2) If morphine milligram equivalent (MME) >=90 (Recommendation category: A; evidence type: 3):
RECOMMENDATION: High risk for opioid overdose - taper now to <50 MME per day
RATIONALE: Providers should avoid increasing opioid dosages >=90 MME per day or should carefully justify a decision to increase dosage to
>=90 MME per day based on individualized assessment of benefits and risks and weighing factors such as diagnosis, incremental benefits for pain
and function relative to harms as dosages approach 90MME per day, other treatments and effectiveness, and recommendations based on
consultation with pain specialists. If patients do not experience improvement in pain and function at >=90 MME per day, or if there are escalating
dosage requirements, providers should discuss other approaches to pain management with the patient, consider working with patients to taper
opioids to a lower dosage or to taper and discontinue opioids,and consider consulting a pain specialist. Established patients already prescribed high
dosages of opioids (>=90MME/day), including patients transferring from other providers, should be offered the opportunity to reevaluate their
continued use of opioids at high dosages in light of recent evidence regarding the association of opioid dosage and overdose risk. For patients who
agree to taper opioids to lower dosages, providers should collaborate with the patient on a tapering plan.
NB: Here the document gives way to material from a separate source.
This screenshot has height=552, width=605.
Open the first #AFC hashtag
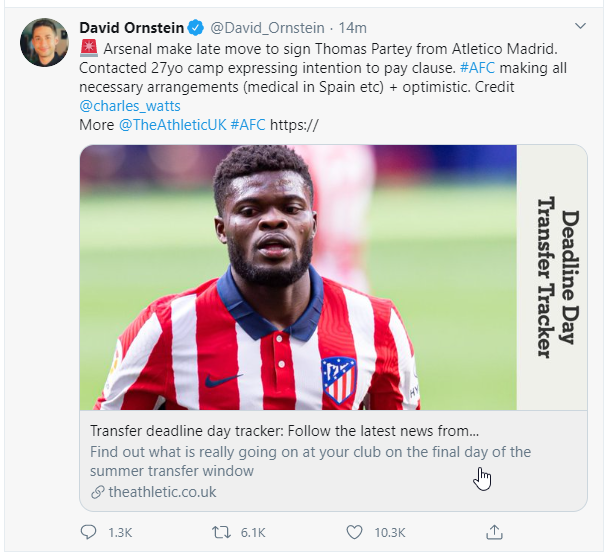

3) If Does Not Meet Inclusion Criteria:
RECOMMENDATION: No recommendation provided, as patient does not meet inclusion criteria
RATIONALE: The recommendation applies to adults aged >=18 years with chronic pain prescribed >=50 MME per day of opioid medications for
>=80 days in the previous 90 days
4) If Excluded:
RECOMMENDATION: No recommendation provided, as patient meets exclusion criteria
RATIONALE: The recommendation does not apply to children aged <18 years and patients receiving active cancer treatment, palliative care and
end-of-life care
INTERVENTION DISPLAY notification to provider:
TABLE: Morphine milligram equivalence (MME) calculation and results
RATIONALE: Provide sufficient information to understand how the equivalence was calculated and source of the data used in the calculation
INTERVENTION DISPLAY link to morphine milligram equivalence (MME) table: https://www.cdc.gov/drugoverdose/pdf/calculating_total_daily_dose-a.pdf
INTERVENTION DISPLAY link to relevant recommendation statement available at CDC Guideline for Prescribing Opioids for Chronic Pain — United States, 2016
INTERVENTION DISPLAY link to reference information: https://jamanetwork.com/journals/jama/fullarticle/2503508
ACTION DOCUMENT provider response
1) Will reduce dosage
2) Risk of opioid overdose carefully considered and outweighed by benefit; re-evaluate in 3 months
3) Acute pain; re-evaluate in 1 month
4) N/A - see comment (will be reviewed by medical director); re-evaluate in 3 months
INTERVENTION DISPLAY link to patient opioid education materials relevant to care plan:
Prescription Opioids: What You Need to Know: https://www.cdc.gov/drugoverdose/pdf/aha-patient-opioid-factsheet-a.pdf
Promoting Safer and More Effective Pain Management: https://www.cdc.gov/drugoverdose/pdf/Guidelines_Factsheet-Patients-a.pdf
Preventing an Opioid Overdose: https://www.cdc.gov/drugoverdose/pdf/patients/Preventing-an-Opioid-Overdose-Tip-Card-a.pdf
The artifact is currently being pilot tested at two academic medical centers.